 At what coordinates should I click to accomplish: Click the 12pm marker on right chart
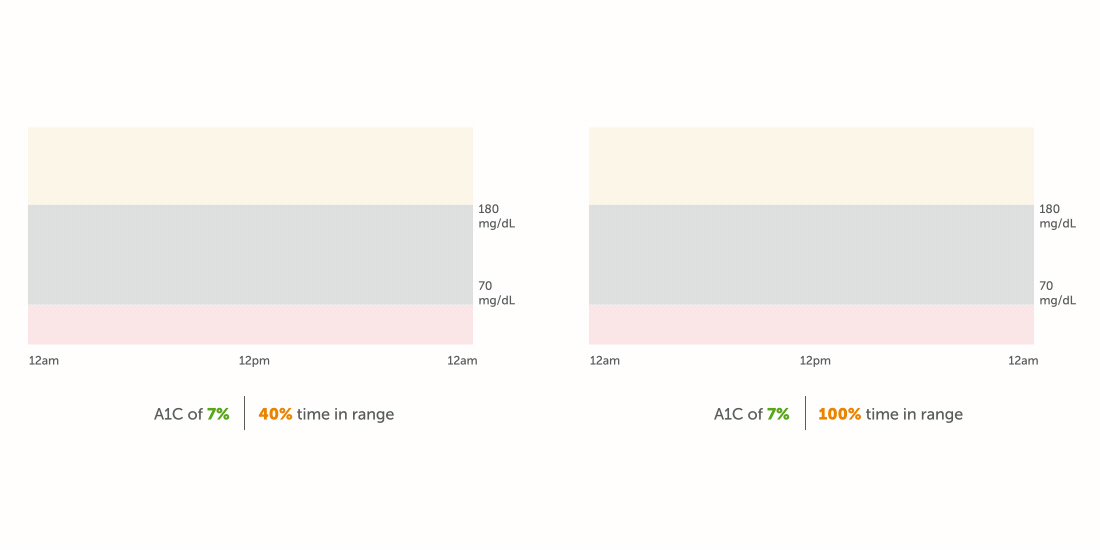(815, 361)
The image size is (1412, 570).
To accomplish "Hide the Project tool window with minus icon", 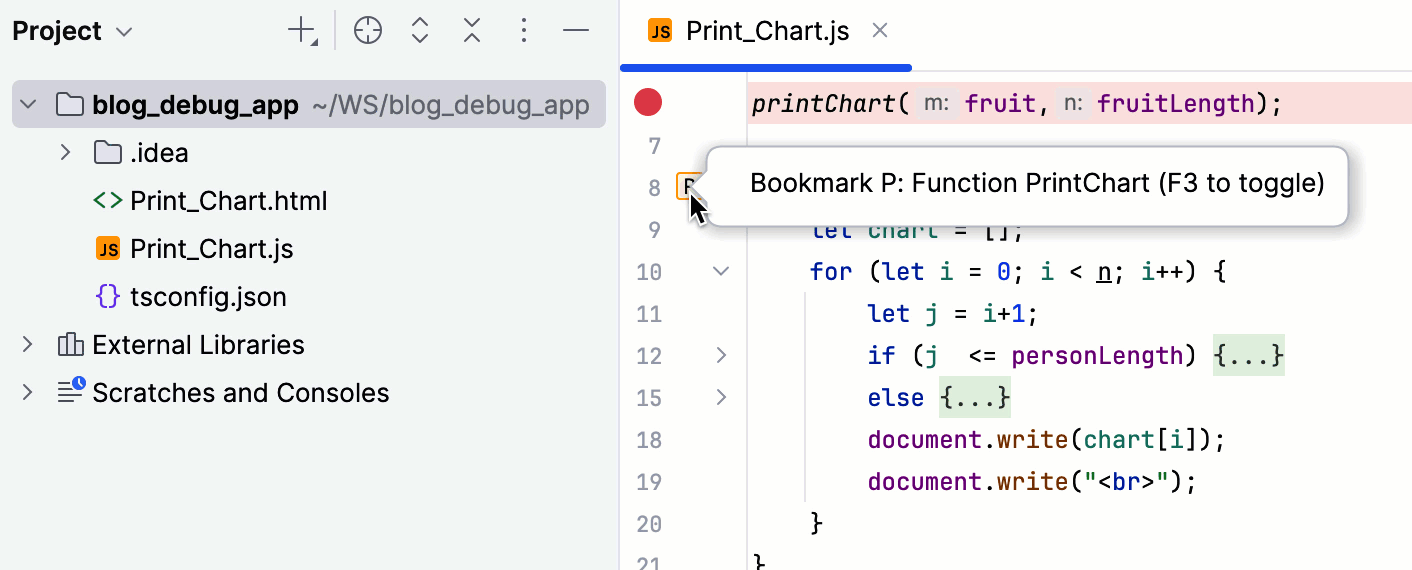I will (576, 31).
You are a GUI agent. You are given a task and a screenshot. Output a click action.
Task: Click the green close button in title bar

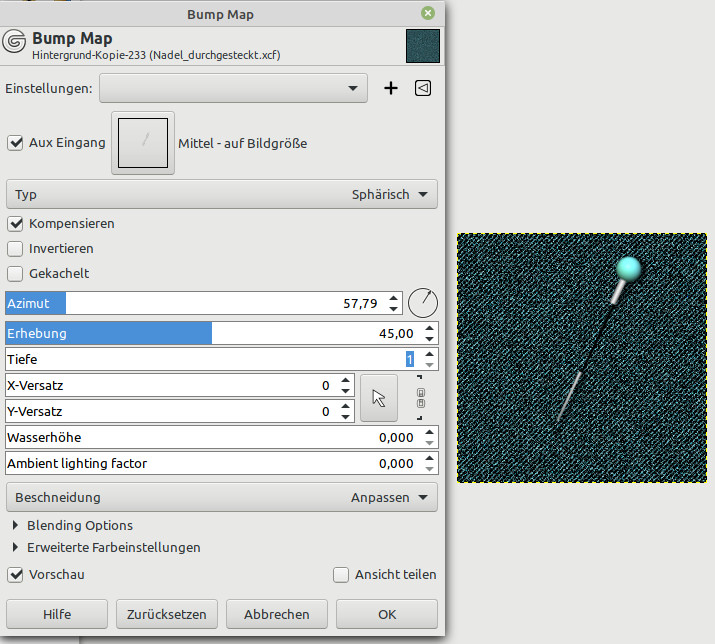point(428,14)
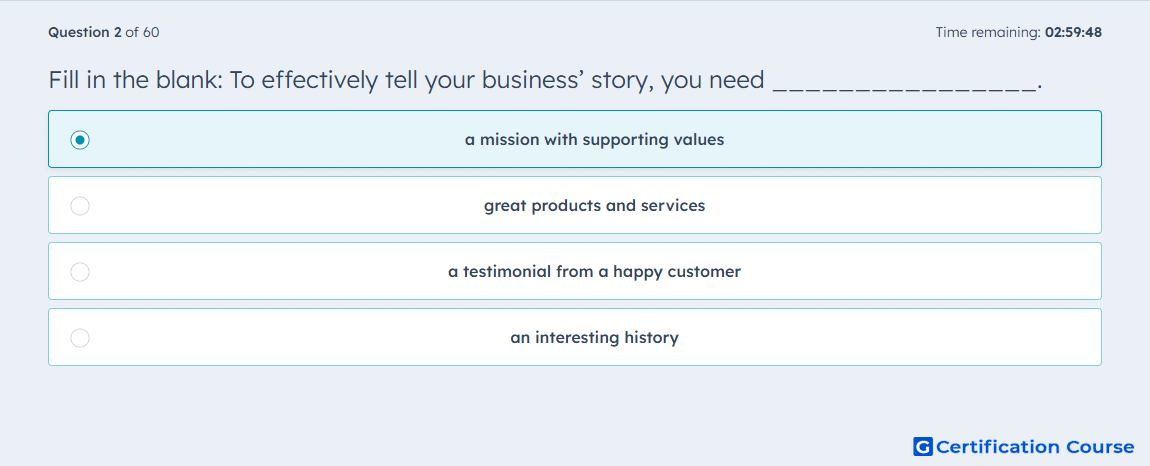This screenshot has width=1150, height=466.
Task: Click the last answer option card
Action: tap(575, 337)
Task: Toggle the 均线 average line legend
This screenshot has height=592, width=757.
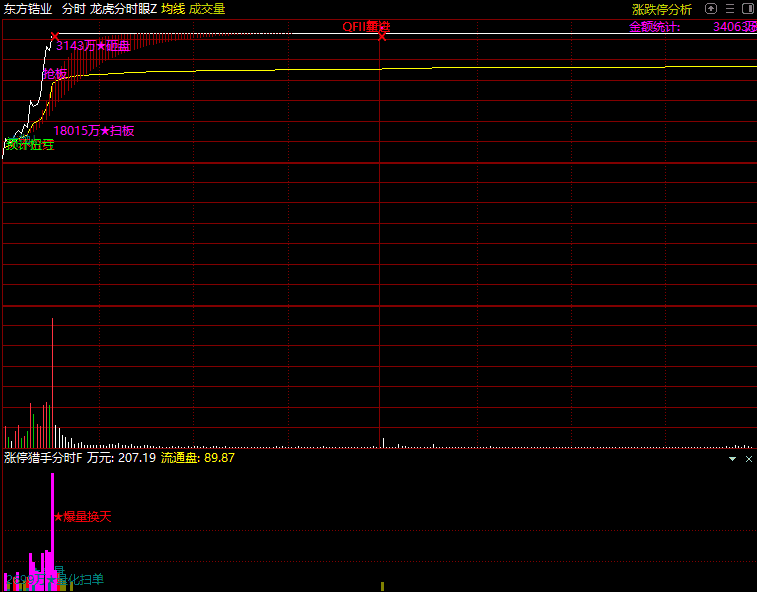Action: [173, 9]
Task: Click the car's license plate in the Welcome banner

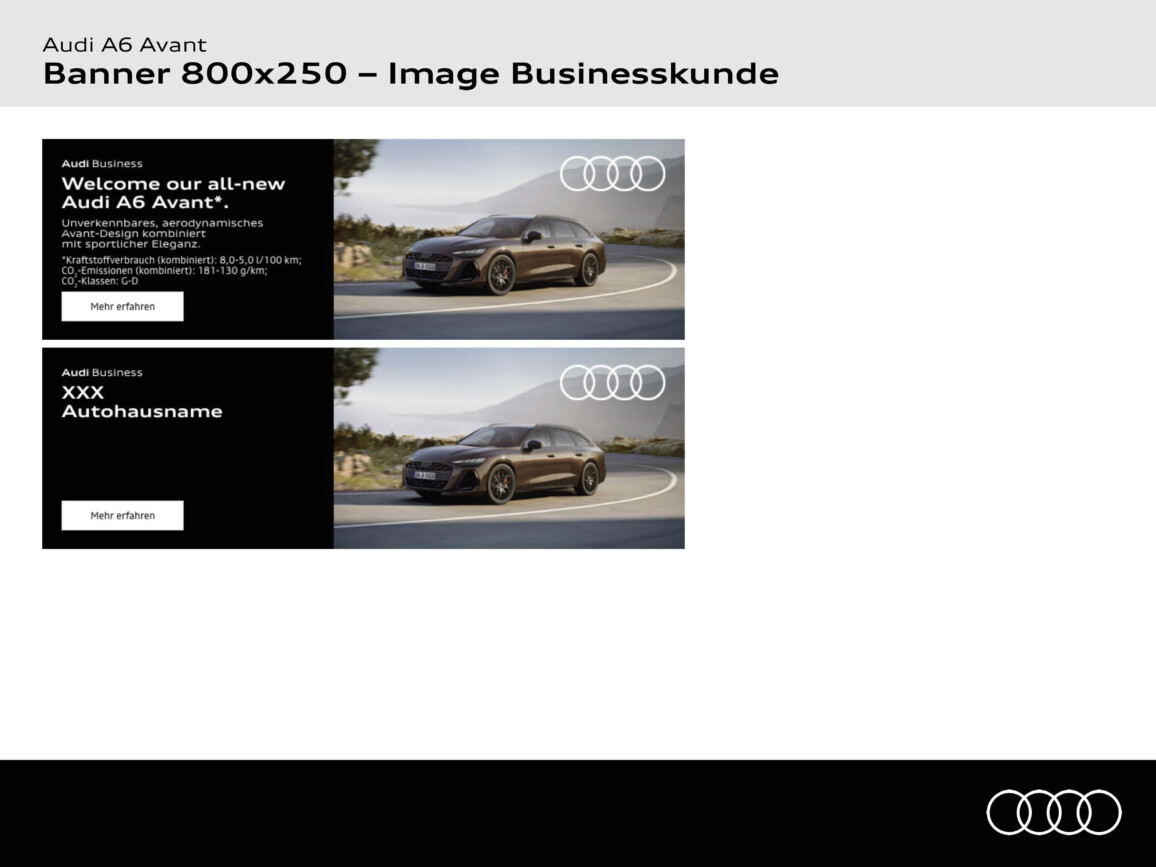Action: point(424,267)
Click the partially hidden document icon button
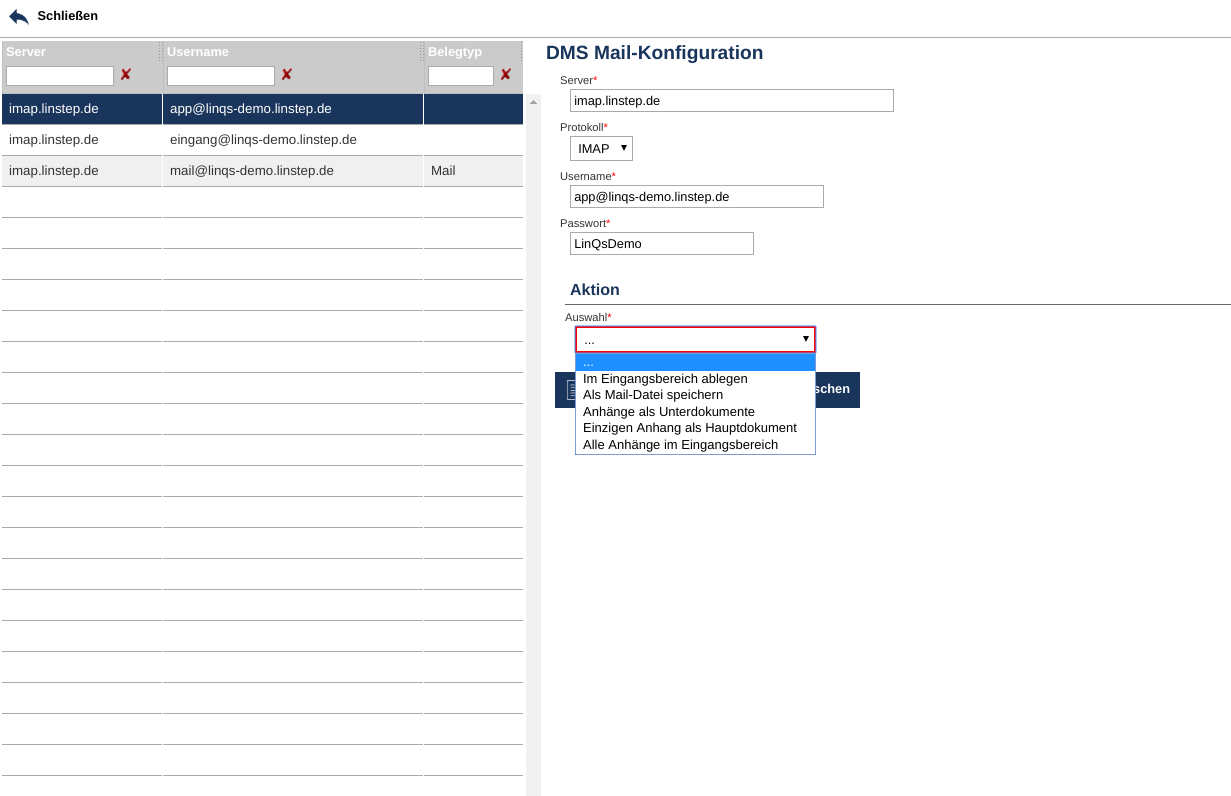This screenshot has width=1231, height=796. [566, 389]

→ **WHAT TO WORK ON**
Reproduce exactly, without any picture, the lines from the one bearing "This screenshot has height=592, width=757." to the last line of the records above.

→ **RESPONSE BELOW**
This screenshot has height=592, width=757.
Action: [173, 9]
Task: Click the car's license plate in the Welcome banner

Action: point(424,267)
Click the partially hidden document icon button
This screenshot has width=1231, height=796. [566, 389]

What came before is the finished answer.